Not exactly, but almost. The liquid in the evaporator is not cooled. Its temperature remains constant (because the pressure in the evaporator is controlled), but it does get boiled away when it takes the thermal energy from the room (through the pipe) to turn into gas. The heat is conducted in from the room through the wall of the pipe.

ok, Thanks alot. Just one more Question. Shouldn't the remaining liquid be a bit cooler because the part of the liquid that turned into a gas took kinetic energy from the liquid?

Chestermiller
Mentor
ok, Thanks alot. Just one more Question. Shouldn't the remaining liquid be a bit cooler because the part of the liquid that turned into a gas took kinetic energy from the liquid?

Well, the system is not quite at thermodynamic equilibrium, so there may be some small temperature variations within the liquid. But the liquid is being agitated by the boiling, and the magnitude of these variations in the bulk of the liquid should be very small. The temperature at the interfaces should be equal to the equilibrium temperature at the applied pressure.
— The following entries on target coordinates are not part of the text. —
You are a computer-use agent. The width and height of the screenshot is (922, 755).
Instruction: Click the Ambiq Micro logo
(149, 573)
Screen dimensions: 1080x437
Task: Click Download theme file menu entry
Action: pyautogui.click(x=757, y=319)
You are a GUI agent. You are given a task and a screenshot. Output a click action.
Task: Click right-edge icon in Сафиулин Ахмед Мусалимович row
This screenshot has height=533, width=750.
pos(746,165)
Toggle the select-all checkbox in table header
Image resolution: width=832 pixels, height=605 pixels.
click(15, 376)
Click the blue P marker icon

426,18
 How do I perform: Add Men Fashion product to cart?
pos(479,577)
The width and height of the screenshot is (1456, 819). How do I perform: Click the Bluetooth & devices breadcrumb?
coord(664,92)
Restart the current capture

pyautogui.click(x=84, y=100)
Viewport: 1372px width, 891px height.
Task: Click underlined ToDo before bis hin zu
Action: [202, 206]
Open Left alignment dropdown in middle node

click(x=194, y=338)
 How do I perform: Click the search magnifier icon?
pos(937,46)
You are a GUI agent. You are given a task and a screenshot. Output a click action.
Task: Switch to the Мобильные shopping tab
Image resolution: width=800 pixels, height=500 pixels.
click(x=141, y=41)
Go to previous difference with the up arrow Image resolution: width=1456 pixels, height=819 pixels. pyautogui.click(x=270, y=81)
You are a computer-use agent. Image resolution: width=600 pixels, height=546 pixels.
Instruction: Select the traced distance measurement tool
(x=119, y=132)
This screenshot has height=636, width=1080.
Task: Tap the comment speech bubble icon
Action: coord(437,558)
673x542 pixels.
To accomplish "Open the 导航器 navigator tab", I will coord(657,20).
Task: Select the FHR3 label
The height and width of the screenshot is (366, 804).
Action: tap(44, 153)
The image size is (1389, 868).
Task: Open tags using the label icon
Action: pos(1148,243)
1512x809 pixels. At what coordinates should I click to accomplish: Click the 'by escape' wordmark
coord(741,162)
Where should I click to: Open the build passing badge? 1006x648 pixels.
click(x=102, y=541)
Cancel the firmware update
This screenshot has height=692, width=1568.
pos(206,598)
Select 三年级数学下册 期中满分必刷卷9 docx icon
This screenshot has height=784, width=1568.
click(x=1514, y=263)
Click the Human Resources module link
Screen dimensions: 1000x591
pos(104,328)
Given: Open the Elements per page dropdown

But, inboard of the interfaces, there should be a temperature gradient in close proximity to the interface to allow the heat to be conducted to the interface where the evaporation is occurring (to supply the heat of vaporization). The temperature gradient at the interface times the thermal conductivity of the liquid must equal to heat of vaporization times the evaporation rate per unit area of interface. So, slightly inboard of the interfaces, the temperature will be a little higher than at the interface. Convection and conduction of heat within the liquid are responsible for transport of the heat from the pipe wall to the bubble interfaces.